Lo sorprendente es que hay una ley mucho más clara para atender riesgos mucho más evidentes, como los que costaron vidas en Valencia o arrasaron media Castilla: la de Seguridad Nacional le faculta y le obliga a la vez a intervenir, ante la evidencia de que una amenaza mayor no puede ser gestionada por la administración menor. La lógica ya impone ese razonamiento, pero por si acaso el propio Sánchez lo puso negro sobre blanco en un decreto firmado por él mismo: las grandes inundaciones y los grandes incendios son una amenaza nacional y exigen, en consecuencia, una respuesta del Gobierno, tras el cual deben ponerse, a sus órdenes, el resto de autoridades al efecto de coordinar una respuesta eficaz.

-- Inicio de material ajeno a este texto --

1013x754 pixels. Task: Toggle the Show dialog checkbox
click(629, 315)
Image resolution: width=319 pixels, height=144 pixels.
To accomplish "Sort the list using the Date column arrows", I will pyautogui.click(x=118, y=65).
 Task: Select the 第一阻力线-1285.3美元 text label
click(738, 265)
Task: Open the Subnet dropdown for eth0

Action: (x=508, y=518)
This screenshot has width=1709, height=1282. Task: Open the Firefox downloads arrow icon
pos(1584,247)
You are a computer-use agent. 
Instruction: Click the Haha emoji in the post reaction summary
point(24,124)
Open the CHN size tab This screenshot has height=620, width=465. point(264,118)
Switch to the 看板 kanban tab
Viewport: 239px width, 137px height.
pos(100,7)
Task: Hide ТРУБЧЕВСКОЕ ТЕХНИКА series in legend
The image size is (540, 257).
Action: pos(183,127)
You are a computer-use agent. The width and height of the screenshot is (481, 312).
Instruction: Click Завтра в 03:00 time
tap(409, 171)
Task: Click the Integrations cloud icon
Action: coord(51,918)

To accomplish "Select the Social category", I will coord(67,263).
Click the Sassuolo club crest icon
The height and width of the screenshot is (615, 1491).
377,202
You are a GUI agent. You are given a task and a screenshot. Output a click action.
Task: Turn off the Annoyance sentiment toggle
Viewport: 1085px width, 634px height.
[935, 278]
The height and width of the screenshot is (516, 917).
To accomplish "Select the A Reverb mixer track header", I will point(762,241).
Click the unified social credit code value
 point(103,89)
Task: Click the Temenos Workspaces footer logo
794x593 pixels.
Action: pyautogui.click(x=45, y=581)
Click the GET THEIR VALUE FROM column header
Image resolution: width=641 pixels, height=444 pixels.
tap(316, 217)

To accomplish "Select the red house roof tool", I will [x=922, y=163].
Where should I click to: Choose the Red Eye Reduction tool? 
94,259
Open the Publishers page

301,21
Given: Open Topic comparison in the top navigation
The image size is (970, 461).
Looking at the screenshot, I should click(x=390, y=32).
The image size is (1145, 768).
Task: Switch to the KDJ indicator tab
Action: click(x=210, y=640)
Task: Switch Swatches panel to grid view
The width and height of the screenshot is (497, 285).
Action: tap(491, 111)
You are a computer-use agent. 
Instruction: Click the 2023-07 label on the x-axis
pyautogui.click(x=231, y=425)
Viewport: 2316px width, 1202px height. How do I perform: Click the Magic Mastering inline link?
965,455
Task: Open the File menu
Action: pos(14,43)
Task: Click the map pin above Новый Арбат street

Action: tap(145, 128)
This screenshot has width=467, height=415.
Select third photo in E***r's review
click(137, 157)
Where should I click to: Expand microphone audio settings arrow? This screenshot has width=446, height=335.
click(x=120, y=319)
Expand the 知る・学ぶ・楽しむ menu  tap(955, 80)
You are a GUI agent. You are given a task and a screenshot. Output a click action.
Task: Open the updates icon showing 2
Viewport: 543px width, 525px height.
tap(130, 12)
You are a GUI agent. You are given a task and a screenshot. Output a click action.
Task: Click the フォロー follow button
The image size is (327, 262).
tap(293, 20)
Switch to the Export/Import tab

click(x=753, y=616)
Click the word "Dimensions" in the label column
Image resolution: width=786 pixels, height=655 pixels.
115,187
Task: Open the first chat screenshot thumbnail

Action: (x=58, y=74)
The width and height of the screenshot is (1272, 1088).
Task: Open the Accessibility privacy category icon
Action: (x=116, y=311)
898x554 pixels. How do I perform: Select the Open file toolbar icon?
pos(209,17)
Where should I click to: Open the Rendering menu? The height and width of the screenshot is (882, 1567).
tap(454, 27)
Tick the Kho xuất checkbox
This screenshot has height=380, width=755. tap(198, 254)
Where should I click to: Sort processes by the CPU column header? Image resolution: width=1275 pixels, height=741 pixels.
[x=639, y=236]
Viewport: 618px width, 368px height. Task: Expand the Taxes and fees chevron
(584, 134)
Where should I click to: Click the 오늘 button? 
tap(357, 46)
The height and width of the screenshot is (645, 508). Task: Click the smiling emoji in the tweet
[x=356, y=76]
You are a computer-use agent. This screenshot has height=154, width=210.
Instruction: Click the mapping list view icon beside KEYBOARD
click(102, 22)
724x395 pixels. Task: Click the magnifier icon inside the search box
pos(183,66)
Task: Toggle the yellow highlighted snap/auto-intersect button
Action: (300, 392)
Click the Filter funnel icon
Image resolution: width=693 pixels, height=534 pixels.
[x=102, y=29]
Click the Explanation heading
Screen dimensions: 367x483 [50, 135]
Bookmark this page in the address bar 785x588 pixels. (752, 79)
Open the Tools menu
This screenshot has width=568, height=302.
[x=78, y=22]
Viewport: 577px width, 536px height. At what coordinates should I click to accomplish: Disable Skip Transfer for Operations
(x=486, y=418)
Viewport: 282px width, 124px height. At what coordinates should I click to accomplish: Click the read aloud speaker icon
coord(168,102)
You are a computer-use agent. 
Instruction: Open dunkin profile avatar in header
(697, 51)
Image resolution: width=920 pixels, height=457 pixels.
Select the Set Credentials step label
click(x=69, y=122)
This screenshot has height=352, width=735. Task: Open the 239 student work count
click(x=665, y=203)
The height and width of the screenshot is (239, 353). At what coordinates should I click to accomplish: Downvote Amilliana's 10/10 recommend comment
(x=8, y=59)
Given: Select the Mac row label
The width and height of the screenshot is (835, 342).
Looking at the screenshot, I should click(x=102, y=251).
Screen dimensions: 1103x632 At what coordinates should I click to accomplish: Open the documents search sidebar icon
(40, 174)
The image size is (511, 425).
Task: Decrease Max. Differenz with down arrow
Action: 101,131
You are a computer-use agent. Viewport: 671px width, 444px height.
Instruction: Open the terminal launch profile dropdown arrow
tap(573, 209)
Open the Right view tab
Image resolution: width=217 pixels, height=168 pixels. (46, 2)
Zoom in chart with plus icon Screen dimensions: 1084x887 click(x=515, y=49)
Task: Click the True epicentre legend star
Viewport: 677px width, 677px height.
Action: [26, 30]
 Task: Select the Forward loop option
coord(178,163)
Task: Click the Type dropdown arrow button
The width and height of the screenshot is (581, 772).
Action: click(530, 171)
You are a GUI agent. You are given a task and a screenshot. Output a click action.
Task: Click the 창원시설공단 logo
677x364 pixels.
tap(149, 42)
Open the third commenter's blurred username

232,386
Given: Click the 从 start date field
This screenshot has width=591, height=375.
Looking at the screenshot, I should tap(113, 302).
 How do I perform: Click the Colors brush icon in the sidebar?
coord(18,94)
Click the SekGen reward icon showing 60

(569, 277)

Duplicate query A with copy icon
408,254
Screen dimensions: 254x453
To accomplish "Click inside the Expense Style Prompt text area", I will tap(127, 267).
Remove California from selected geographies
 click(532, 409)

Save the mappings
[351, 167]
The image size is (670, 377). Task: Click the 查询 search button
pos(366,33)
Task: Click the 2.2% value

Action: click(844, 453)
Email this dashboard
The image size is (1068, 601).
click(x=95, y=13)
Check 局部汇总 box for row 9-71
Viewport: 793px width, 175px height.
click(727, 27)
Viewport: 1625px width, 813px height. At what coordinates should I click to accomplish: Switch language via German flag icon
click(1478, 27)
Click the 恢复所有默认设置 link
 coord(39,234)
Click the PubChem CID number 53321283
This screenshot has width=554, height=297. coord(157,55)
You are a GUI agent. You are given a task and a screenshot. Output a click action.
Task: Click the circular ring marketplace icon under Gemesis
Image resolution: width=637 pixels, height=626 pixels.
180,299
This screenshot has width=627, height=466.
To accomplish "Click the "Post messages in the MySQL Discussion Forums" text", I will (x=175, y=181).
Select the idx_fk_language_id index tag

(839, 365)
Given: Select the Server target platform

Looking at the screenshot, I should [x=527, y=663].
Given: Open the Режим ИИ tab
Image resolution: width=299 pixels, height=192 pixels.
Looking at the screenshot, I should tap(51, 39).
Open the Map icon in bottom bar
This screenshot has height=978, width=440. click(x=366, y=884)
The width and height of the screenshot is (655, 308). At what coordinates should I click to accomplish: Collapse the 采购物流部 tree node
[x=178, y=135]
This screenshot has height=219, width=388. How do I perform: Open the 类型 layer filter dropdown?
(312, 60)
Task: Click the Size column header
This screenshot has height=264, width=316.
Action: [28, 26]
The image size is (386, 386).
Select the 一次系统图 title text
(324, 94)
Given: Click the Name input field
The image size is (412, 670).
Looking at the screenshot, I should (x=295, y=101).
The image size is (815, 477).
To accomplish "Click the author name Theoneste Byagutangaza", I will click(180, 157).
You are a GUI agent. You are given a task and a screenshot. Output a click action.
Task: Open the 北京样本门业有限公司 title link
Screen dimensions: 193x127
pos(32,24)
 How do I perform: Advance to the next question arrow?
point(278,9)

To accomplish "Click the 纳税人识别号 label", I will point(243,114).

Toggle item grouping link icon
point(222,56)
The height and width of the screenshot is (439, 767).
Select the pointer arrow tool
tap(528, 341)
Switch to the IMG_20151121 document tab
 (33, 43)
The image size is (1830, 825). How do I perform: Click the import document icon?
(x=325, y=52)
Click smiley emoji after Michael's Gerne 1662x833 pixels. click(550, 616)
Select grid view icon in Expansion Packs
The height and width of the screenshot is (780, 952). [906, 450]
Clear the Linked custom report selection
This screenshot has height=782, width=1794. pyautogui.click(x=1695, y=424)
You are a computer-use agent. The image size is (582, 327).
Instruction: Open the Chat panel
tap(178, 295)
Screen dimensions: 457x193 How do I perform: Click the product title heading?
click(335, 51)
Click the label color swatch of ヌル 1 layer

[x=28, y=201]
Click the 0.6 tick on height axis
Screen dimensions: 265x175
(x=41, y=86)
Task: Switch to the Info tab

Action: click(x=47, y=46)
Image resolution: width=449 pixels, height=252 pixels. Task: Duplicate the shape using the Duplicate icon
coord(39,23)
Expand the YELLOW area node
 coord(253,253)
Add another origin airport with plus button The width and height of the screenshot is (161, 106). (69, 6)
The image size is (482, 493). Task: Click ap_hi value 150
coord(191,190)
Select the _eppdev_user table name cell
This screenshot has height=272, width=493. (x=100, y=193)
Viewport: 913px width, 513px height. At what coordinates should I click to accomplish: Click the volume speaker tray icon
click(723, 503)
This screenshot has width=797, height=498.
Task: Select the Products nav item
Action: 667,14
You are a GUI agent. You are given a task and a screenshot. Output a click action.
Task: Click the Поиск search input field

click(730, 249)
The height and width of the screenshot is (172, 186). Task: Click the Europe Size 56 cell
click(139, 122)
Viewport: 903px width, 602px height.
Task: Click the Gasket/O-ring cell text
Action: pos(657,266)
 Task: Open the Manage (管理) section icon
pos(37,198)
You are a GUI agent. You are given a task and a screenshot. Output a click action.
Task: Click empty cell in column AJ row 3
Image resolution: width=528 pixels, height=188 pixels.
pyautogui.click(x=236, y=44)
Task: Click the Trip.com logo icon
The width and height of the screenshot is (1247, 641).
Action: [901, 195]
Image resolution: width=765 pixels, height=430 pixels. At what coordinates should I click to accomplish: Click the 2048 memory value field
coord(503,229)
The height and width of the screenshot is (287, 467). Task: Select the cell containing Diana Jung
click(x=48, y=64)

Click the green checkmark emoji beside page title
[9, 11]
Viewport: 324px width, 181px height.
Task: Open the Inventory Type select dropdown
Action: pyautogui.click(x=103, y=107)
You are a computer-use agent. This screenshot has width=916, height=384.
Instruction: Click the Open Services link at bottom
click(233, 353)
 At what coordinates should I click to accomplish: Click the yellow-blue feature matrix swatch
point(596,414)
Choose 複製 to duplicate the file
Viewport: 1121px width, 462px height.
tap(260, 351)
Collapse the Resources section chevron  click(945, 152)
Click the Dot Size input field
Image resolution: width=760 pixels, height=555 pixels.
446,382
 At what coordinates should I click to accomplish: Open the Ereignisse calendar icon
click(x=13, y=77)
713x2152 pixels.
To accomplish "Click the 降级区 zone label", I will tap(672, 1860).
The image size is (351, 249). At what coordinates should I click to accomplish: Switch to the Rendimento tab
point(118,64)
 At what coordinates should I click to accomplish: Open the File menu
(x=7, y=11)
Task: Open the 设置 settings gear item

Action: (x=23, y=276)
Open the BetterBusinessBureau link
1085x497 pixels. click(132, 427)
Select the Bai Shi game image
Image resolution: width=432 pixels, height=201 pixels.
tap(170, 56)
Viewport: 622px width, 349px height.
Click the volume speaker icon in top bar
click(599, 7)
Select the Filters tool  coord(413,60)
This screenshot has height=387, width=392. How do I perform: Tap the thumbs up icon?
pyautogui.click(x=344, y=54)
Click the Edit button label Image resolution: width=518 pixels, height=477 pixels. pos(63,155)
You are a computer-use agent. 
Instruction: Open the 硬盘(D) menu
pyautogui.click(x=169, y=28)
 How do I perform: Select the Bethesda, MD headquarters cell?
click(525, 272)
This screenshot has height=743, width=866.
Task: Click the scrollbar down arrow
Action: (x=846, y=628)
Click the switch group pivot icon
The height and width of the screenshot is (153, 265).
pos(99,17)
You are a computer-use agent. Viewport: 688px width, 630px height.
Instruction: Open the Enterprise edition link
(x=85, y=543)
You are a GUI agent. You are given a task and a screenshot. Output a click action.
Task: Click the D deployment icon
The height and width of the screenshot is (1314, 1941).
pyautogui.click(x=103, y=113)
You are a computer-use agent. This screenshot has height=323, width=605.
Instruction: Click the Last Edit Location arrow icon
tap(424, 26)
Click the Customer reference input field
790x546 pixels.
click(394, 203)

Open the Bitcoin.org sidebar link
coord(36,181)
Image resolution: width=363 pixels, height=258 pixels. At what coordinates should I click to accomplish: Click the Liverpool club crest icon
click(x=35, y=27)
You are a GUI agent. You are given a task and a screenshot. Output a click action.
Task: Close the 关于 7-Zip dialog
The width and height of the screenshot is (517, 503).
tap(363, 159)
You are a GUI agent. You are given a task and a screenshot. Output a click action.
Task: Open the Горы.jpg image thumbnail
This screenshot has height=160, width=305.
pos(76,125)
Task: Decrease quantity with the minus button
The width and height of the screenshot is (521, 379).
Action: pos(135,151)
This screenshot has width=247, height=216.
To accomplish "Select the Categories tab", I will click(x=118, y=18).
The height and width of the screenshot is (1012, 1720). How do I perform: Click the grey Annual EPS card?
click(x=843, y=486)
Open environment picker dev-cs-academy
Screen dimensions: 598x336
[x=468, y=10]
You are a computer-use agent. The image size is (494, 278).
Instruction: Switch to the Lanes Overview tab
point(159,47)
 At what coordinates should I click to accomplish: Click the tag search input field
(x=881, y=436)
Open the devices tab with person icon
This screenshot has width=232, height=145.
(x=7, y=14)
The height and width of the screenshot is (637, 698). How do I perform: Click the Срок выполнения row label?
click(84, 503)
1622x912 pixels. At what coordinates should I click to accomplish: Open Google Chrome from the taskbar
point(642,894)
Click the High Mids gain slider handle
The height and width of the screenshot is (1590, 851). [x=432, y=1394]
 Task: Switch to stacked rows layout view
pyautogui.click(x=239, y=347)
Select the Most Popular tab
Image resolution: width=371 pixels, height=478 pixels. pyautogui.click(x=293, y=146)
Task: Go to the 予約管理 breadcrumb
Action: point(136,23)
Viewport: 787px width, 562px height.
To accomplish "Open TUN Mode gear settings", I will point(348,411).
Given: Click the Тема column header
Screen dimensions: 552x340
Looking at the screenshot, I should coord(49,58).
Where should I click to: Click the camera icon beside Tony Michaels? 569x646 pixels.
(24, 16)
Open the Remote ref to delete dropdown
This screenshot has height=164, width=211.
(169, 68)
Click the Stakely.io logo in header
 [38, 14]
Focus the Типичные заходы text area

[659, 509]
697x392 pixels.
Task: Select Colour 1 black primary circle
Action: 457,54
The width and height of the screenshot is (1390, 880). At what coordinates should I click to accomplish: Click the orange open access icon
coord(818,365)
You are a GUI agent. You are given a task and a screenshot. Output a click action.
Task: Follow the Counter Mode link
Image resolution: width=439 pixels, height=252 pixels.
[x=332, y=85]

Pues no, con Sánchez los muertos y las tragedias son una oportunidad más para hacer cálculos políticos y solo actúa o mira para otro lado si hacer cualquiera de las dos cosas le beneficia un poco o le perjudica al rival: el riesgo de epidemia naval le permite desviar la atención del Tribunal Supremo, como en su día el volcán de La Palma, y por eso no va a dejar de hacerse cargo, al menos si el problema no se les va de las manos y se disparan los contagios, en cuyo caso volverá a ser un asunto regional.
En Valencia y Castilla y León, en cambio, hacerse el loco situaba todas las culpas en Mazón y Mañueco, aunque fuera a costa de dejar tiradas a las víctimas, como más tarde en Adamuz, donde se ensayó una tercera variante: primero se aplaudió al andaluz Moreno Bonilla para que nadie se fijara en el máximo culpable, que era él, y después se movilizó a Óscar Puente para sacar el ventilador de la mierda y que pareciera que, al menos, todos eran igual de inútiles que él.
La manera inhumana de gestionar cada situación en la que una buena persona reacciona de manera espontánea viendo cómo ayudar y una mala lo hace como Sánchez, tiene más episodios: hemos visto a media docena larga de ministros acudiendo a la fiesta de aniversario del programa de Wyoming o la entrega de los Premios Goya, pero ninguno tuvo tiempo de acudir al funeral de otros dos guardias civiles muertos en acto de servicio, mientras luchaban con pistolas de agua contra las poderosas mafias del narcotráfico.
Sánchez, en fin, es el tipo capaz de meter en España un cargamento de virus si le salen las cuentas y de dejar tirada a la viuda de un guardia civil o la madre de un auxiliar del AVE, para ver si con los primeros nos olvidamos del espectáculo de Ábalos, de Begoña o de Cerdán y con lo segundo no le tienen que enviar a un otorrino de urgencias, con los tímpanos destrozados por los pitidos.
El 23 de mayo hay convocada una manifestación en Madrid, entre la plaza de Colón y el arco de La Moncloa. La previsión del tiempo es buena, pero aunque caigan chuzos de punta, hay pocas razones para faltar. A un chulo no le echan ni las urnas ya, pero ninguno aguanta una buena revolución de los claveles.